-- About this task --
From the records below, pull each line that has "width".

START Data for this task

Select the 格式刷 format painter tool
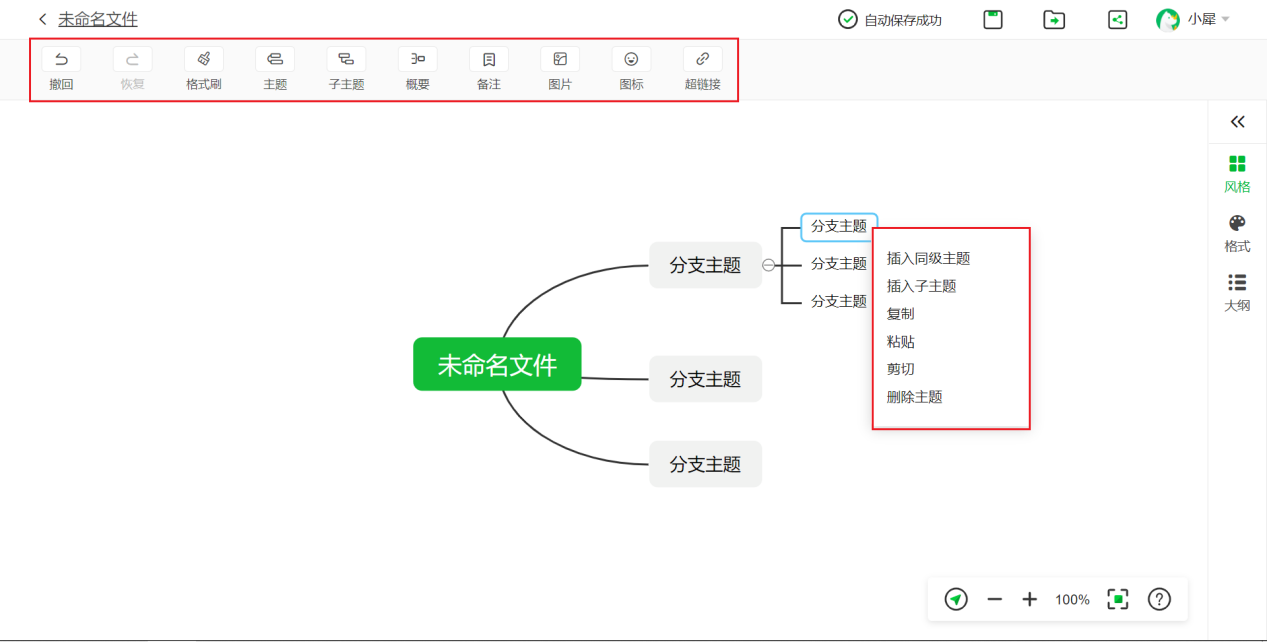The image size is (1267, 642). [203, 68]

END Data for this task
START Data for this task

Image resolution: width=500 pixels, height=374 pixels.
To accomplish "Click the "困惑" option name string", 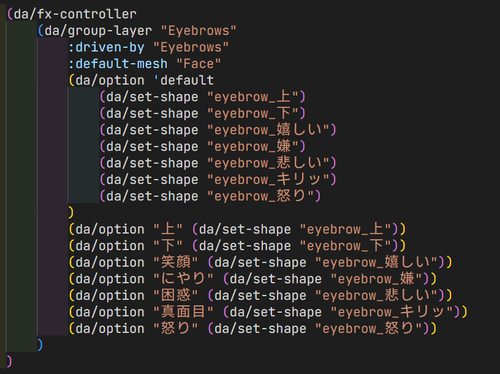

END Data for this task
START Data for this task

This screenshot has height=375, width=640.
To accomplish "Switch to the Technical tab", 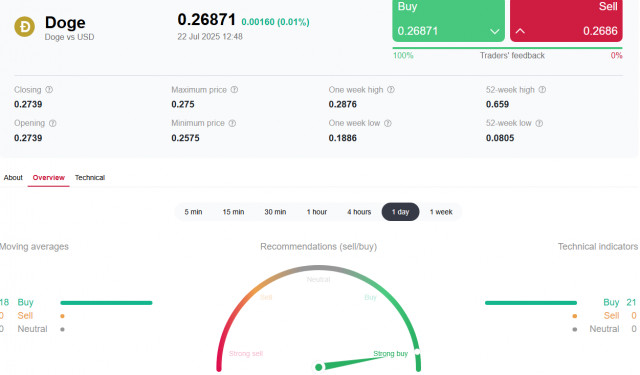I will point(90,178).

END Data for this task

-- Your solution --
Image resolution: width=500 pixels, height=374 pixels.
This screenshot has height=375, width=640.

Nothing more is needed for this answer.